Could you restate word for word every line from the one containing "You are a GUI" to the end of the data below, pictures excluded?

> _PROVIDED RECORDS_:
════════════════

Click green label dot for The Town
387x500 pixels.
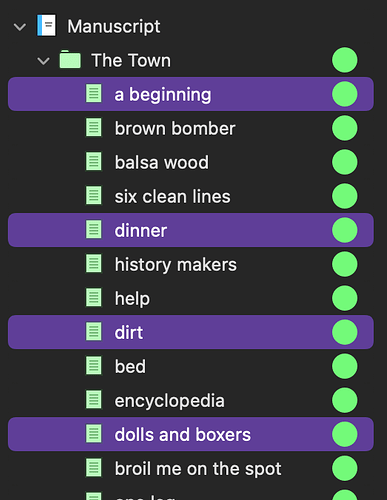click(x=345, y=60)
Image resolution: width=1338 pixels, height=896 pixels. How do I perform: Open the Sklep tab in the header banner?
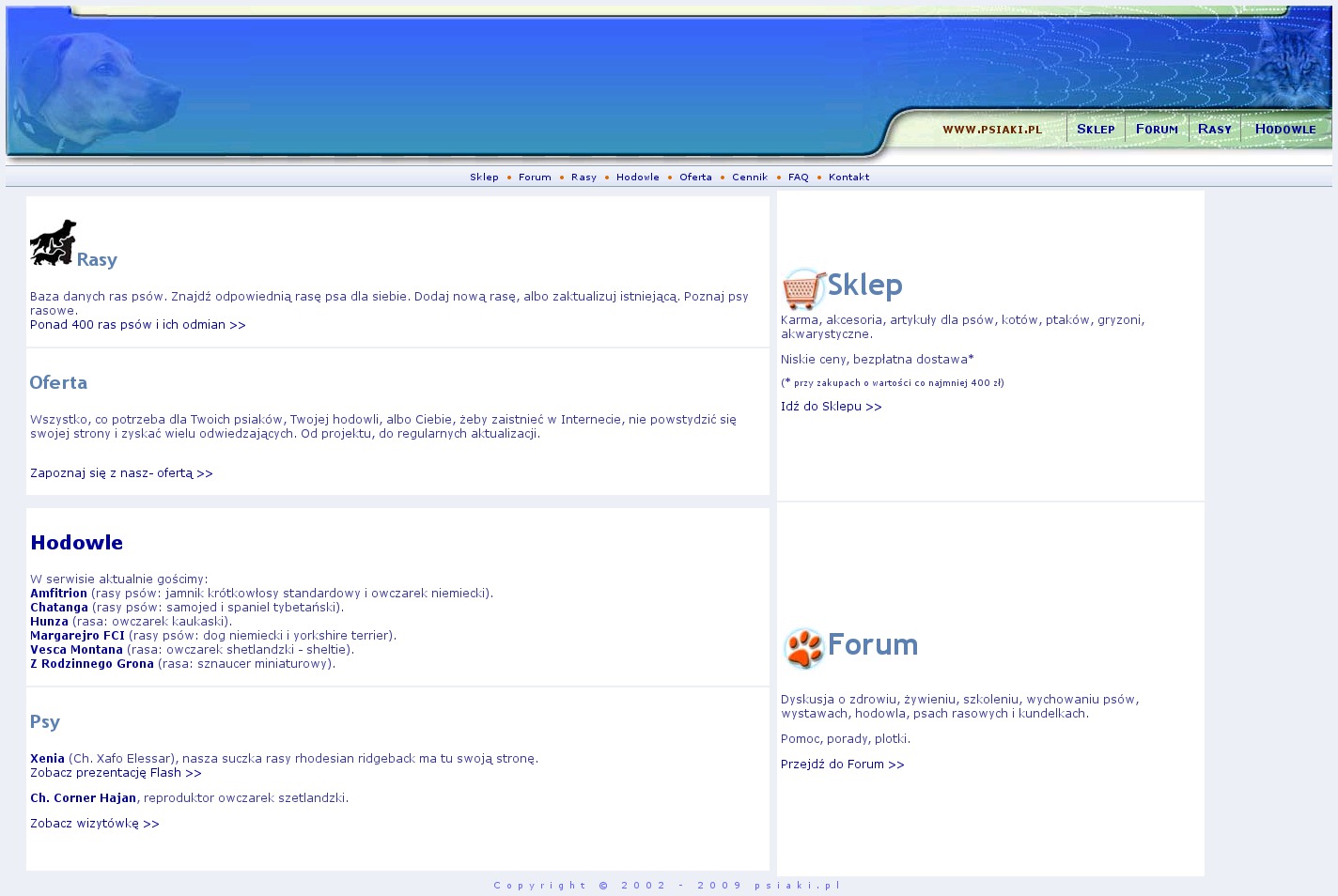(x=1096, y=130)
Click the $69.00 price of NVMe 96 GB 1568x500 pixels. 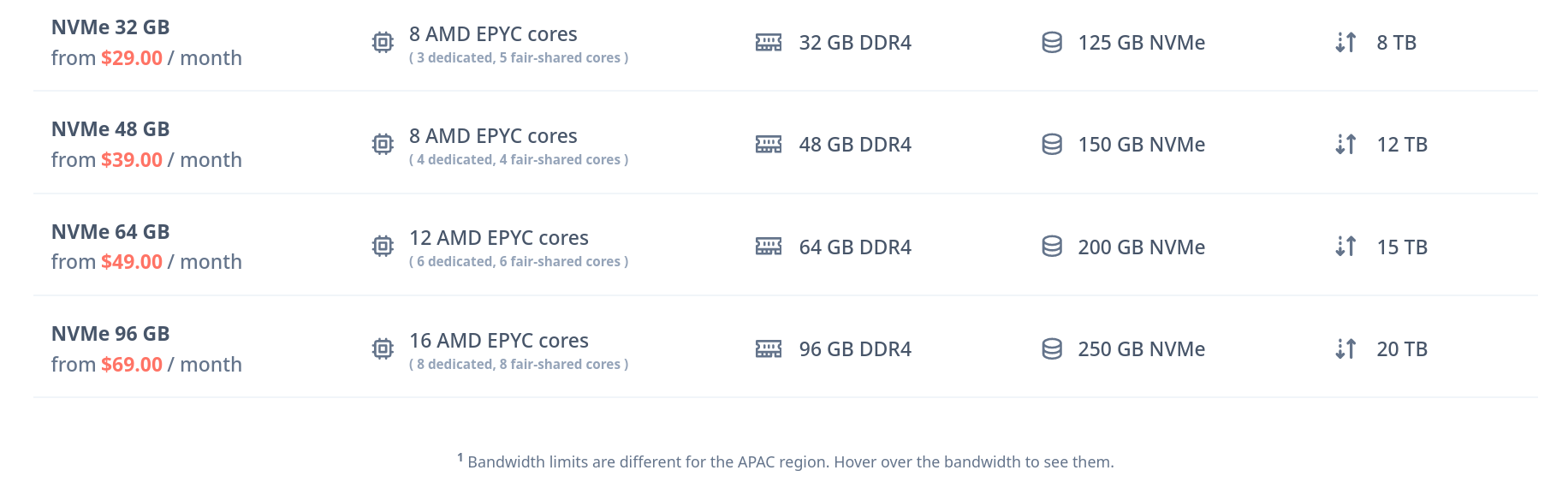pyautogui.click(x=132, y=365)
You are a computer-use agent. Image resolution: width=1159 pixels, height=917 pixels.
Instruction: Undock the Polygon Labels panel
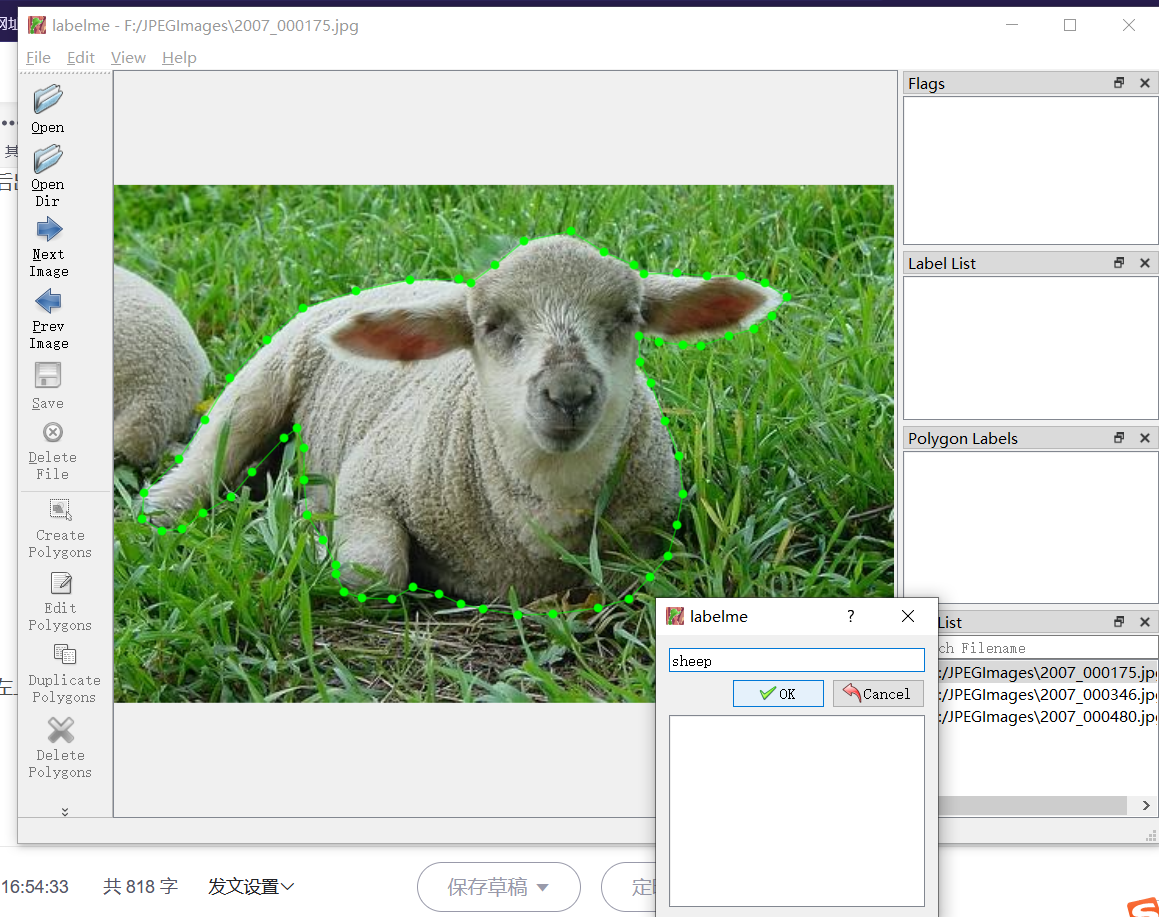pos(1118,438)
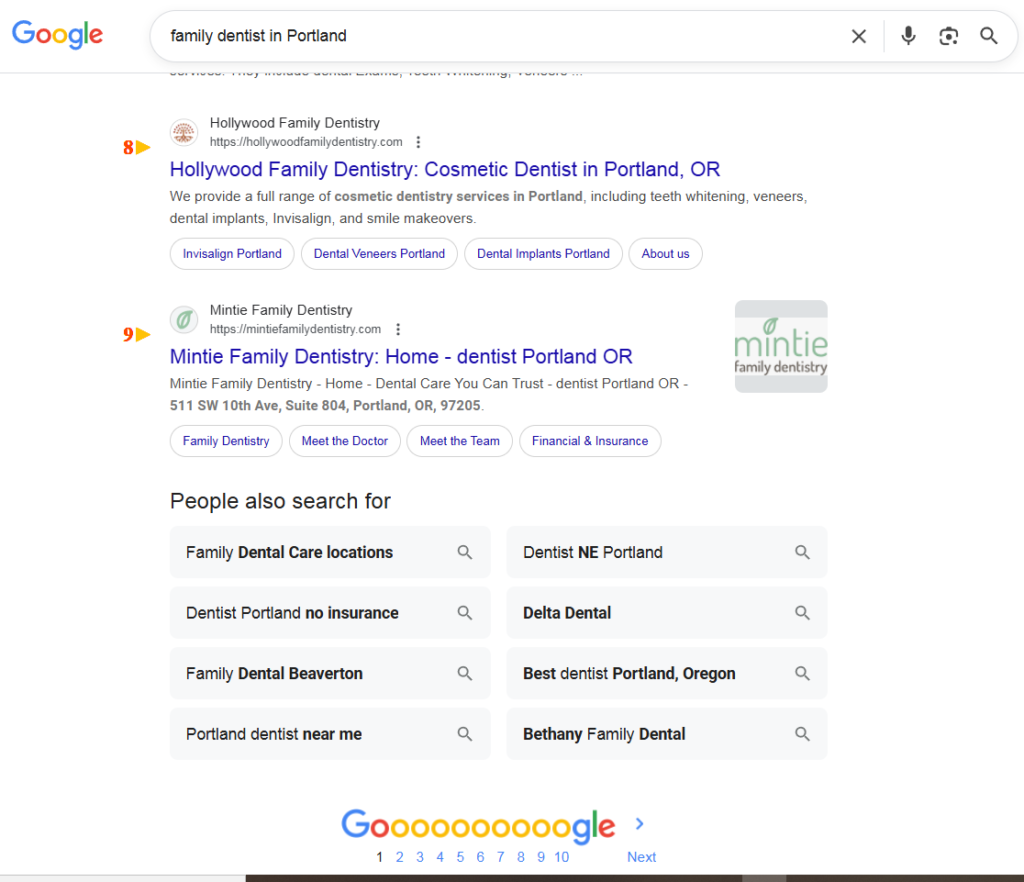Open Mintie Family Dentistry Home result link
This screenshot has width=1024, height=882.
pos(401,356)
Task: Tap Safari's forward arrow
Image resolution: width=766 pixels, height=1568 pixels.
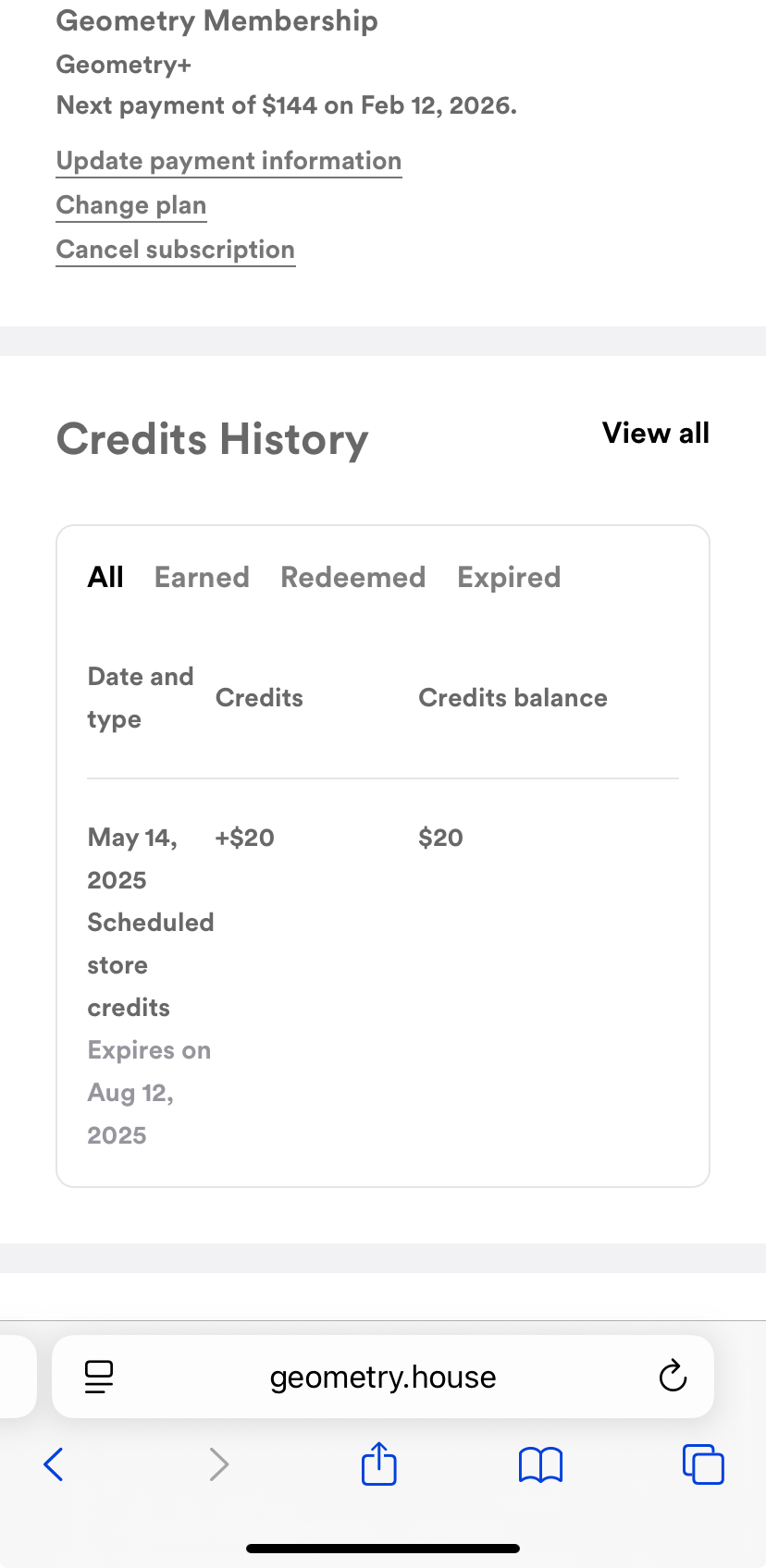Action: tap(218, 1464)
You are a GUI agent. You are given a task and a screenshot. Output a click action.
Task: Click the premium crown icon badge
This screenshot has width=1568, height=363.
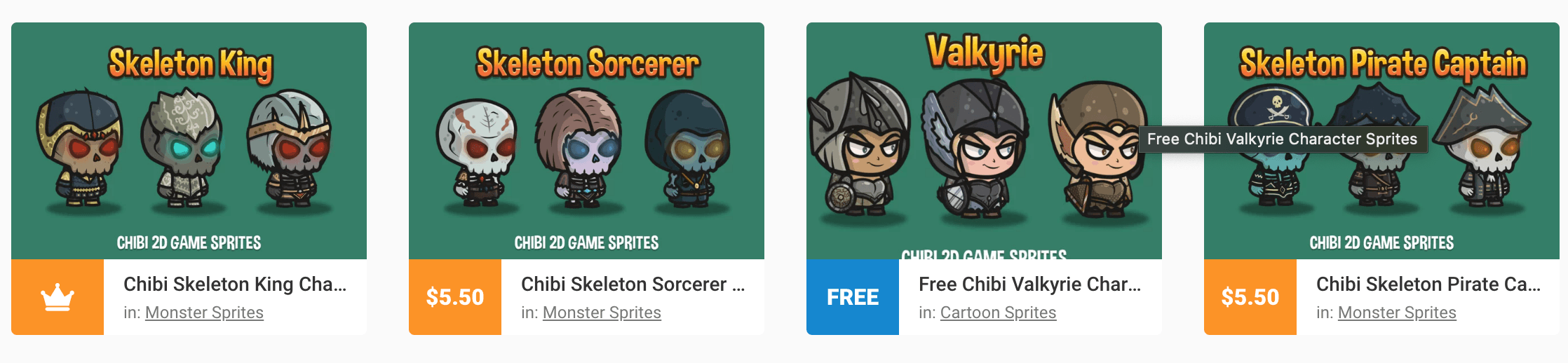58,297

════════════════

> _ANSWER TO THIS EXERCISE_:
You are a GUI agent. You are given a task and a screenshot. Output a click action.
Task: Click the premium crown icon badge
This screenshot has width=1568, height=363.
58,297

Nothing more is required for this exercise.